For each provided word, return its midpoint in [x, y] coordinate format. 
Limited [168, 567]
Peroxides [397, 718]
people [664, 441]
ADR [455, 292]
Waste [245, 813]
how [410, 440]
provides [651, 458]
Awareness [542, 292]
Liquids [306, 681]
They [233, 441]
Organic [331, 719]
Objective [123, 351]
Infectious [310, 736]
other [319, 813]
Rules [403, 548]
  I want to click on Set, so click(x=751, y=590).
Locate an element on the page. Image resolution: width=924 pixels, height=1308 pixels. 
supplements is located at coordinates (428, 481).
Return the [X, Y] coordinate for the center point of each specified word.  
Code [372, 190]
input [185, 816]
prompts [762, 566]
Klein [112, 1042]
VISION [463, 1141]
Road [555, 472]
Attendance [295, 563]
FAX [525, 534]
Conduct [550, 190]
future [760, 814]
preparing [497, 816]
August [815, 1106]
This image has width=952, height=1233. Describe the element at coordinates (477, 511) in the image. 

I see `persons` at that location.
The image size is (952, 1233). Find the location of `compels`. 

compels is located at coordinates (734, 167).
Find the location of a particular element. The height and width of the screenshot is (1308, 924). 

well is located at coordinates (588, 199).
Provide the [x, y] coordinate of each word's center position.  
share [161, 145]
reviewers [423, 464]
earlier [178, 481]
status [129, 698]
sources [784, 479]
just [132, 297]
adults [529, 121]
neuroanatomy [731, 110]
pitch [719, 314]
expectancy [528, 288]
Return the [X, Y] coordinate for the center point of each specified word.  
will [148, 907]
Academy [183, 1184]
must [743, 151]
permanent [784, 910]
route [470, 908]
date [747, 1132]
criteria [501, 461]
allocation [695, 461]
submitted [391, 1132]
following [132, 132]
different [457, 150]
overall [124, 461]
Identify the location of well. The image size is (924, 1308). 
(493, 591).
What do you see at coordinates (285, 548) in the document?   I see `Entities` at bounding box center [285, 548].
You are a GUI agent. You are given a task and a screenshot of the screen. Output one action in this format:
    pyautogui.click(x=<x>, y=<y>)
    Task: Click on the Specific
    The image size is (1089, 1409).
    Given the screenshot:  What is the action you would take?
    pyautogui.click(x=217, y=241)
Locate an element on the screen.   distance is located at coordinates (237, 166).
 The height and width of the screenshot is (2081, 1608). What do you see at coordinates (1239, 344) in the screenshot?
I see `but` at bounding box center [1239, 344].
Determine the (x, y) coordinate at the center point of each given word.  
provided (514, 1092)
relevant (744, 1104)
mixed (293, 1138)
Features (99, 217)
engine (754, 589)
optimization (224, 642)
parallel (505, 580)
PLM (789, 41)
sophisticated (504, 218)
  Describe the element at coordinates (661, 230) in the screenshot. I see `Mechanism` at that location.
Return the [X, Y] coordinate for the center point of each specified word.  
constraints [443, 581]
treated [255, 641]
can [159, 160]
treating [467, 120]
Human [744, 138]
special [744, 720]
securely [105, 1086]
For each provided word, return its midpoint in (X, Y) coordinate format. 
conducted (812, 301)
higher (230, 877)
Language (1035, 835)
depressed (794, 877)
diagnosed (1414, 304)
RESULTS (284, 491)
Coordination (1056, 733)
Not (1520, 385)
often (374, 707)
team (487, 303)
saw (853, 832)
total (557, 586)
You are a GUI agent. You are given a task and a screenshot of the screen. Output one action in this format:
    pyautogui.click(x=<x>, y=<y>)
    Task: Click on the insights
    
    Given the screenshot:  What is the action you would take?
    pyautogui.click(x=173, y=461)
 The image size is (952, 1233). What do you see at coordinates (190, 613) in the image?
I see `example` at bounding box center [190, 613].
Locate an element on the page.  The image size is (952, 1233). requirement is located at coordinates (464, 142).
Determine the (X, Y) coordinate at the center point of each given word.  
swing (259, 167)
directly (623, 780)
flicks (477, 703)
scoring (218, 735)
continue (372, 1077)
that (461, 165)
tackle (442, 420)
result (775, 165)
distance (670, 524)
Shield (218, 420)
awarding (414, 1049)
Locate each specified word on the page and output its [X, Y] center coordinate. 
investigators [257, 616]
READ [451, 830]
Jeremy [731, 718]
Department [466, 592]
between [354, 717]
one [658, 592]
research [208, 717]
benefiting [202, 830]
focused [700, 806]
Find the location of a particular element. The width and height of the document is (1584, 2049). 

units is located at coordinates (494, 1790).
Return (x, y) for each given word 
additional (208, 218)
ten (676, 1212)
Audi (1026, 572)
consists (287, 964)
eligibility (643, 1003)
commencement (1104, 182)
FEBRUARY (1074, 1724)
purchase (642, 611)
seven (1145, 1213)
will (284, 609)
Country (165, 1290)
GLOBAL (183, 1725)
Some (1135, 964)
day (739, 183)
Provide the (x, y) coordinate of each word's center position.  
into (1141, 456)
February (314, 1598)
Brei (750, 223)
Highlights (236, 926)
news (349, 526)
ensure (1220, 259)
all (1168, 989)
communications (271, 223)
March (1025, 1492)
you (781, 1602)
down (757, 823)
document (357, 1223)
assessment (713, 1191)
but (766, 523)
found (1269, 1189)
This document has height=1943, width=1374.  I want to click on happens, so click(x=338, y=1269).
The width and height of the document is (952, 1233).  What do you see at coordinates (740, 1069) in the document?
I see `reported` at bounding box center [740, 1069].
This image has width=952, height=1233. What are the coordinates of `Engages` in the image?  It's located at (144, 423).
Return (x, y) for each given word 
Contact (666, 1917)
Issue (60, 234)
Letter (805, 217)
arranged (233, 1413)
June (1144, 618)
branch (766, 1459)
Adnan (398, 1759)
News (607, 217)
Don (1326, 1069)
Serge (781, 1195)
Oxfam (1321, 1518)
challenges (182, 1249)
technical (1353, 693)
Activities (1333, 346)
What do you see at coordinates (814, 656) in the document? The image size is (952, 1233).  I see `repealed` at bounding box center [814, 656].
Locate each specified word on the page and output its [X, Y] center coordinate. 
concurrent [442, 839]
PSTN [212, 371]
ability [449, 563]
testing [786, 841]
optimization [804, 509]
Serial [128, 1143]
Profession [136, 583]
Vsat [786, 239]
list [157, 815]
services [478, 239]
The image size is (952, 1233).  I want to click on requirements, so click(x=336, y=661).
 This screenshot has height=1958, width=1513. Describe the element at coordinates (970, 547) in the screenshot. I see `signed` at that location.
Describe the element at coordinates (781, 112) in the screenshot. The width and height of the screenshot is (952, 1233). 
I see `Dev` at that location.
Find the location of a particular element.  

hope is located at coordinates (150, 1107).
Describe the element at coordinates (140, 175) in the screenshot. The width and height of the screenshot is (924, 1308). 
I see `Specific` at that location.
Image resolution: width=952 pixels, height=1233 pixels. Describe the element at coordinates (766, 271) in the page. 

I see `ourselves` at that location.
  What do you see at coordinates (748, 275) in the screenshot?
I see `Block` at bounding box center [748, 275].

## What is expected:
Pick out and copy every line of the material above in which the word "position" appears.

## Finished answer:
Provide the [x, y] coordinate of each word's center position.  
Provide the (x, y) coordinate of each word's center position.  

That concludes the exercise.